Selon une définition très personnelle, le processus de création est soumis aux évolutions suivantes. D'abord nous vivons dans ce monde au quotidien, nous évoluons en permanence. Nous connaissons les marchés et les titres. Ensuite, dans chacun de leurs domaines, nos rédacteurs et rédactrices en chef connaissent leurs environnements concurrentiels et les tendances. A un moment donné, nous pouvons penser qu'il y a une place dans un segment C'est donc une intuition, basée sur l'observation permanente du marché et le travail quotidien. Après, on vérifie, on regarde des études de comportements, on se pose des questions sur la manière dont les gens vivent, passent leur temps, consomment. On essaie de valider cette intuition qui, dès qu'elle est un peu concrétisée, devient une idée. Lorsque l'on a vérifié l'idée, on se dit là on essaie ensemble. Ça vaut peut-être la peine d'investir un peu d'argent pour former une petite cellule de rédaction : cela devient un projet. A partir de ce moment, nous faisons un plan hypothétique d'investissement sur plusieurs années pour voir si un tel produit serait viable. Cela ne sert à rien de lancer une jolie maquette s'il n'y a pas vraiment de marché. Au moment où l'idée passe au stade de projet, il faut examiner le potentiel du marché. C'est là où l'intuition rejoint le marketing. Mais tout projet rédactionnel est avant tout le fruit d'une intuition.

Que vous testez comment ?


Au début, vous ne pouvez rien tester, un produit rédactionnel ne peut être testé qu'à partir du moment où vous avez quelque chose à soumettre, idéalement une maquette avec du texte. Les lecteurs ou les focus groupes ne vous diront jamais ce qu'il faut faire. Il faut leur soumettre quelque chose pour qu'ils puissent s'exprimer, réagir. Les chiffres ou les caractéristiques socio-démographiques, seules, n'ont pas de sens. Prenons le marché de la presse féminine : nous cherchons à détecter les besoins, les attitudes, et à comprendre les attentes et les comportements d'une jeune femme d'aujourd'hui. Si aujourd'hui, nous lancions Femme Actuelle ou Prima, ce serait évidement un autre produit que celui que nous avons lancé il y a vingt ans. La question à laquelle nous devons répondre est “en quoi serait-il différent ?”. Les études nous aident à y répondre, mais cela ne suffit pas à faire un journal. Pour cela, il faut les traduire de façon créative. C'est à nouveau un travail intuitif basé sur la connaissance du marché et appuyé par des études. Après, nous développons un prototype dans lequel le côté artisanal intervient. Quel ton donner au journal, quelles images choisir, quel typo utiliser ? Et tout cela par rapport au contenu. Lorsque l'on a réalisé toutes ces étapes et que le magazine est prêt, alors, on va en réunions de groupes pour soumettre le projet sous forme de maquette aux lectrices. En général, les réunions de groupes fonctionnent très bien avec des nouveaux produits, elles fonctionnent moins bien avec les existants

Pourquoi ?


Les gens connaissent ces produits ou titres trop bien. Ils ne les jugent jamais d'une manière totalement négative, mais ils peuvent être moins impliqués. En revanche, si vous injectez dans un environnement concurrentiel un nouveau titre, ils réagissent. Et c'est souvent formidable d'observer le degré d'approbation et de spontanéité.

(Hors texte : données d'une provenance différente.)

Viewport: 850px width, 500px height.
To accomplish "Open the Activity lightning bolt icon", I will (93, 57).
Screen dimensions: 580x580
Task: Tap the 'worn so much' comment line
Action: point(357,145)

Que pensez-vous de l'arrivée massive des gratuits sur le marché ?


Nous ne faisons pas de gratuit, car je pense qu'un bon travail rédactionnel a une valeur et le lecteur devrait payer pour cela. La presse a deux jambes : la diffusion et la publicité. Maintenant, s'il est possible d'offrir de la qualité rédactionnelle en marchant sur une seule jambe, pourquoi pas ! Si ces éditeurs réussissent et peuvent être bénéficiaires, c'est bien. Mais je ne souhaite pas faire de la presse gratuite. Je souhaite que nous fassions les meilleurs produits rédactionnels, les plus puissants, les plus innovants. Pour cela, il faut de l'argent, et les deux sources de revenus. Vous ne pouvez pas faire, à mon avis, la qualité attendue si vous n'avez que 50 % du potentiel de revenus.

Avec des titres comme Capital ou Géo, vous disposez de plates-formes de marque que vous avez assez peu exploitées. Pourquoi ?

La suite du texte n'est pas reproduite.